第2話:『灯をともす手紙』

「……夜明け前の空気って、好きなんだよな」




稲葉風真は、自転車のペダルをゆっくりと踏んだ。


郵便袋には、ひとつの封筒。


宛名は、墨で丁寧に書かれている。




『宵野灯火よいの ともしびさま』


差出人は、「白鷺町・御神灯屋みあかしや」。




宵野――聞き覚えのある名だ。


古くから“灯を守る家”と呼ばれ、夜の祠や神社に明かりを供える仕事をしている一族。




封筒の紙質は少しざらつき、ほのかに温かかった。


まるで、まだ火を宿しているかのように。




「……灯の気配、か。
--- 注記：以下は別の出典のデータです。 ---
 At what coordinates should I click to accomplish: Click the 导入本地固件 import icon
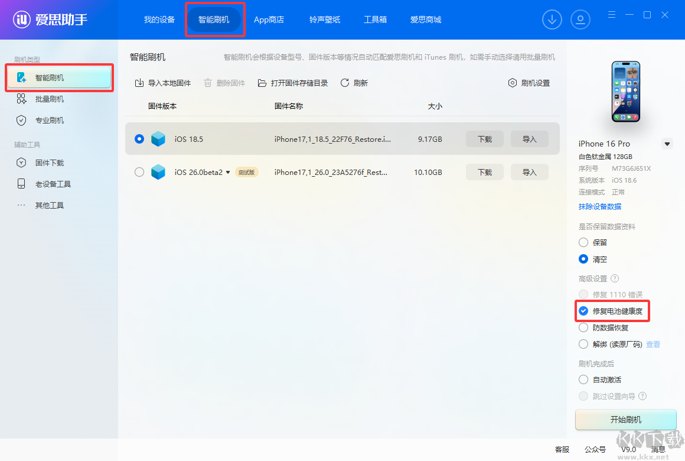click(x=139, y=83)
珍しい手紙だな」




風真は指先で封をなぞる。


そこから流れ込んでくるのは、淡い懐かしさと、少しの痛み。




――誰かを、照らしたい。


――届かぬ想いを、もう一度、灯したい。




そんな祈りが、手紙の奥に静かに眠っていた。




* * *




宵野家の屋敷は、山裾の外れ。


古びた灯籠が並ぶ庭の奥で、女性が火を灯していた。




「御免ください。宵野灯火さん、いらっしゃいますか」




声をかけると、女性は振り向いた。


髪を高く結い、袖口を焦がした跡が見える。


その目には、消えかけた炎のような揺らぎがあった。




「……あなたが、“神宿しの郵便屋さん”ですか?」




「ええ。稲葉風真といいます。こちらにお手紙をお届けに来ました」




差し出された封筒を、灯火は両手で受け取った。


そして、指先がふるえる。




「……この封の紙。兄が使っていたものです」


「お兄さん、ですか?」


「ええ。去年の冬に……灯籠の火と一緒に、還ってしまいました」




風がそっと揺れた。


庭の灯が一瞬だけ弱まり、またふわりと強くなる。




灯火は静かに封を切った。


中から、小さな灯芯と、焦げた手紙の切れ端が出てくる。




そこには、滲んだ文字がひとつだけ残っていた。




――“まだ、見ているよ。”




その言葉を見た瞬間、灯火の頬を涙が伝った。




「兄は、最後の火を守って逝きました。あの日から、私は……火を恐れていたんです」


「でも、火は怖がられることを、きっと悲しんでいますよ」




風真は、静かに言葉を落とす。


「火は、照らすためにある。


 兄さんの想いは、あなたの灯の中に、まだ燃えてると思う」




灯火は、涙の中で微笑んだ。


そして、小さく呟く。




「……じゃあ、灯してもいいですか? 兄の火を」


「ええ。郵便屋は、“想い”を届けるのが仕事ですから」




灯火は灯芯を手に取り、庭の灯籠へそっと置く。


次の瞬間、そこに淡い焔が宿った。


それは夜明けの光にも似た、やさしい橙色。




「……あたたかい」




風が吹く。


炎がふわりと揺れ、手紙の欠片が空へ舞い上がる。




風真は空を見上げながら、微笑んだ。




「きっと、届きましたね」




「ええ。――ありがとう、郵便屋さん」




その声とともに、庭の灯籠がひとつ、またひとつと点り始める。


まるで、忘れられていた祈りが、夜明けを迎えたかのように。




風真は、帽子のつばを押さえて歩き出した。


その背に、灯の光が、そっと寄り添っていた。




* * *




通りの向こうで、風が鳴いた。


耳の奥に、かすかな鈴の音が届く。




――チリン。




「……また、呼んでるな。風が」




稲葉風真は、次の手紙を取り出した。


宛名には、見慣れない文字が並んでいる。




『蒼ノ滝・祠ノ主 さまへ』




「……さて、次の配達先は“滝の神様”か」




彼の足元には、またやさしい風が吹いていた。